**Exercise prompt**:
Word for word and without images, transcribe all of the records.

Screenshot grounding data:

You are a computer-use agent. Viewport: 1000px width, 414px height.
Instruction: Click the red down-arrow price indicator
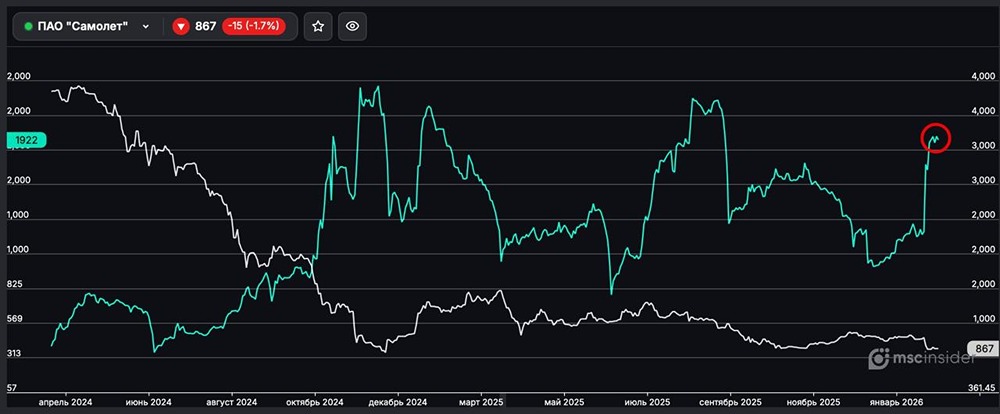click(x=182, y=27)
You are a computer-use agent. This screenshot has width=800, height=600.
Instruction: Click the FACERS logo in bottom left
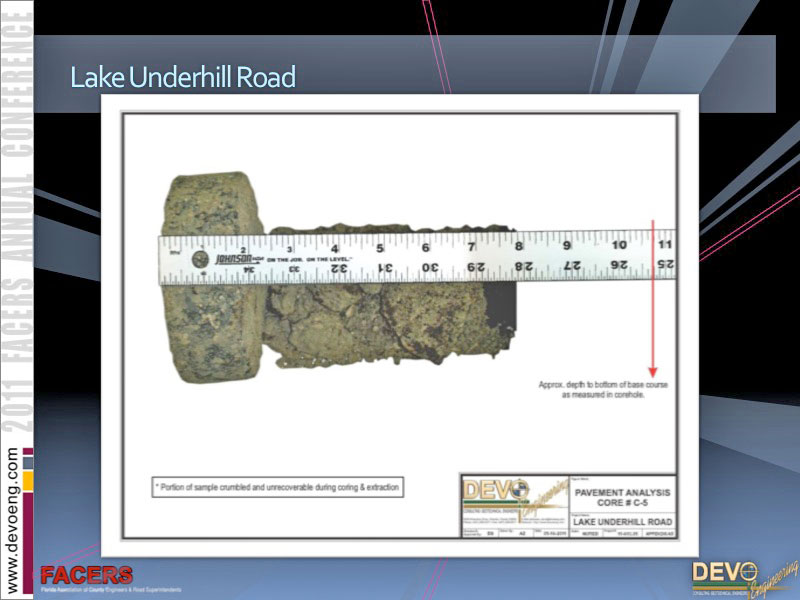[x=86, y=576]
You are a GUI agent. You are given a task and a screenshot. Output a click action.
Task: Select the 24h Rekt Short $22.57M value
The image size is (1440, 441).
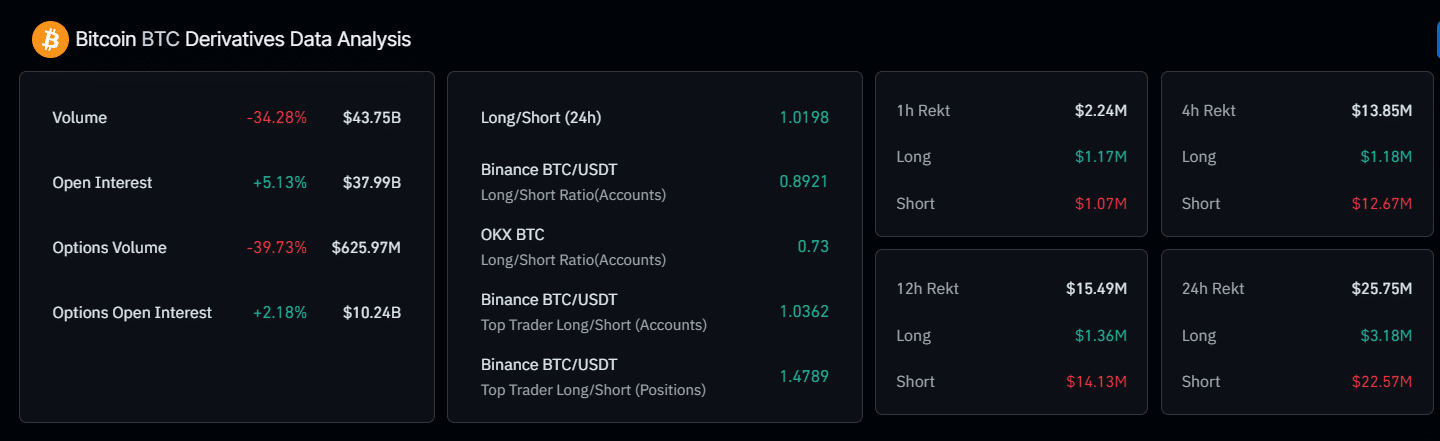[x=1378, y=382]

**Answer for this exercise**:
You are a computer-use agent. Viewport: 1000px width, 414px height.
Instruction: Click the red down-arrow price indicator
click(x=182, y=27)
You are a computer-use agent. This screenshot has width=800, height=600.
Instruction: Click the FACERS logo in bottom left
[x=86, y=576]
You are a GUI agent. You are given a task and a screenshot. Output a click action.
Task: Select the 24h Rekt Short $22.57M value
The image size is (1440, 441).
[x=1378, y=382]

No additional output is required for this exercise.